## [Page excerpt]
══════

‘Government cannot cope with demand for long-term care’ – Justyne Caruana

Parliamentary secretary for the elderly insists that long-term care is not just the state’s responsibility but also that of patient’s relatives; dementia sufferers amount to 5% of all elderly.

Over 2,000 elderly people are currently waiting to be placed under a state-funded long-term care, but with the government’s financial limitations as well as the increasing demand due to the ageing population, parliamentary secretary for active ageing and the elderly Justyne Caruana has conceded that Malta cannot cope with the demand.

“There are currently at least 2,000 elderly people waiting to be placed under long-term care, some of whom have been on the waiting list since 2009. The government must build the equivalent of two St Vincent de Paule residences to cater for the demand,” Justyne Caruana said.

Hosted on the latest edition of Reporter, the parliamentary secretary explained that Malta’s ageing population has not only brought into question the government’s inability to meet the increasing demand for long term care, but has also brought to light the issue of the pension system’s sustainability, active ageing, and the elderly’s economic participation.

A demographic phenomenon caused by a higher life expectancy and decreases in Malta’s mortality and fertility rates, the ageing of the Maltese population has been dubbed as an impending time bomb that would eventually see Malta’s elderly outnumber children.

Statistically, Malta’s life expectancy of 82-years-old is among the highest in Europe, while at present one out of nine is over the age of 60, and by 2050 it will be one in five, Dr Marvin Formosa, a gerontology lecturer at the University of Malta said while hosted on TVM’s Reporter.

“Notwithstanding the government’s health sector, and its commitment on increasing the beds by 300 every year, the stark reality is that the demand for long-term care is increasing,” Justyne Caruana said.

“Beds are allocated according to priority and the level of dependence of the person, and not according to how much the person has been waiting for. There is not enough money for the government to cope with the demand, so the inclusion of private hospitals is of paramount importance.”

But Caruana, as well as her Nationalist counterpart Mario Galea, have issued a stark warning: The elderly’s long-term care is not just the state’s responsibility, but conversely, relatives must shoulder their responsibility.

“It is not just the responsibility of the state. There is this incorrect perception that as soon as an elderly person is in need of long-term care, he or she becomes the state’s problem. The relatives must shoulder the responsibility too,” PN spokesperson for the elderly said.

══════

## [Required action]
Reproduce the passage of the article on long-term care for Malta's elderly that begins at the words "Hosted on the" and stops after "elderly’s economic participation.", keeping the text unchanged.

## [Source information]

══════

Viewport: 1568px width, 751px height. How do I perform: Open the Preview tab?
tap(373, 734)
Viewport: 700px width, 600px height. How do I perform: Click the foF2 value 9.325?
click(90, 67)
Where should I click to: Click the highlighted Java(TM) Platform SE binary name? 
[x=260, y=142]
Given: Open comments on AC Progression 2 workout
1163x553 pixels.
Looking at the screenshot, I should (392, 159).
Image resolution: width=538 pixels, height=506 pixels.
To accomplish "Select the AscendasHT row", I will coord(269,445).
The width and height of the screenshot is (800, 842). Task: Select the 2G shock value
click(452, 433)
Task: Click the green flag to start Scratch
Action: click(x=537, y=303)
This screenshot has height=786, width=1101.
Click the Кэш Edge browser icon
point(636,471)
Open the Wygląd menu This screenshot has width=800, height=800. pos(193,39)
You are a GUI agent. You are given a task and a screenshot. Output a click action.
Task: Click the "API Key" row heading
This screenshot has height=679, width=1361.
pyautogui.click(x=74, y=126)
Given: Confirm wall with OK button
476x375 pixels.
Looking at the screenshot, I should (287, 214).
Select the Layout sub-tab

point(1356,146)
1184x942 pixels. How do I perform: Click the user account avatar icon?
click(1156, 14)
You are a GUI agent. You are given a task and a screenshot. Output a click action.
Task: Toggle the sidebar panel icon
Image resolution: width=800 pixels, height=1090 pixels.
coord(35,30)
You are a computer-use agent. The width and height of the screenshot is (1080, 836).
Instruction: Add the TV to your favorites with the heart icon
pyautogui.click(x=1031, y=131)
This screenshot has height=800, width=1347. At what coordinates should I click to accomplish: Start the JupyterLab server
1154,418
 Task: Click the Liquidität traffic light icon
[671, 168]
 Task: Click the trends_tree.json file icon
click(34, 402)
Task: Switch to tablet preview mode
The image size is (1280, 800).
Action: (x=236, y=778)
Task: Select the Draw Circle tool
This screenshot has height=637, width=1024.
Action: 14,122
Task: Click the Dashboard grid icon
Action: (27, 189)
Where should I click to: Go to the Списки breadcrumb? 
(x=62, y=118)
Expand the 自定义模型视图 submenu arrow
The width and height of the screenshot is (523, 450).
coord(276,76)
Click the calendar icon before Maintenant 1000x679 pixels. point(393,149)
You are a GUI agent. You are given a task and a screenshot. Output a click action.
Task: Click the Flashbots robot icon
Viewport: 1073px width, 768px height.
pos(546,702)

══════

## [Result of the exercise]
Hosted on the latest edition of Reporter, the parliamentary secretary explained that Malta’s ageing population has not only brought into question the government’s inability to meet the increasing demand for long term care, but has also brought to light the issue of the pension system’s sustainability, active ageing, and the elderly’s economic participation.